# PROBLEM REQUIREMENTS:
With the pictures left out, return exactly the lines from the one containing "Open the Chemist Warehouse logo tile" through the end of the listing below.

# DATA:
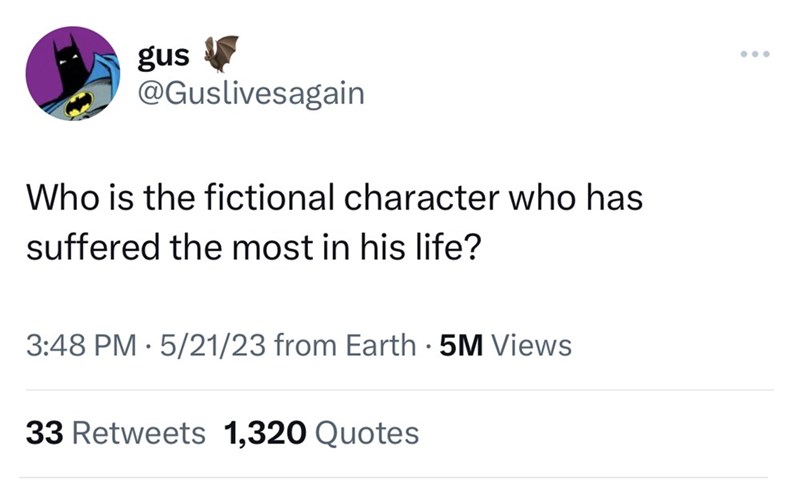800x480 pixels.
Task: Click the 1,320 quote count
Action: point(265,433)
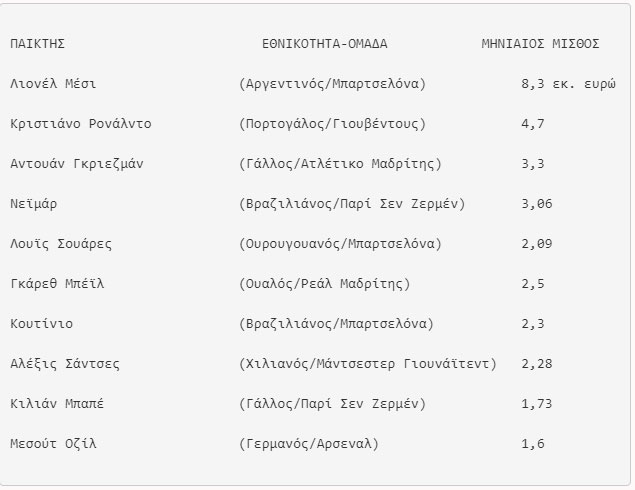Click the ΕΘΝΙΚΟΤΗΤΑ-ΟΜΑΔΑ column header
Viewport: 635px width, 490px height.
(325, 44)
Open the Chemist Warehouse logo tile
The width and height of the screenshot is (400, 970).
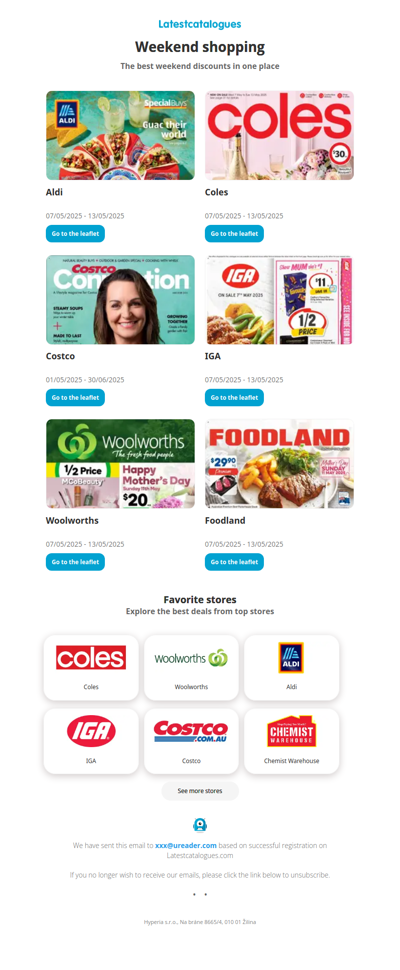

# RESPONSE:
Open the Chemist Warehouse logo tile
The width and height of the screenshot is (400, 970).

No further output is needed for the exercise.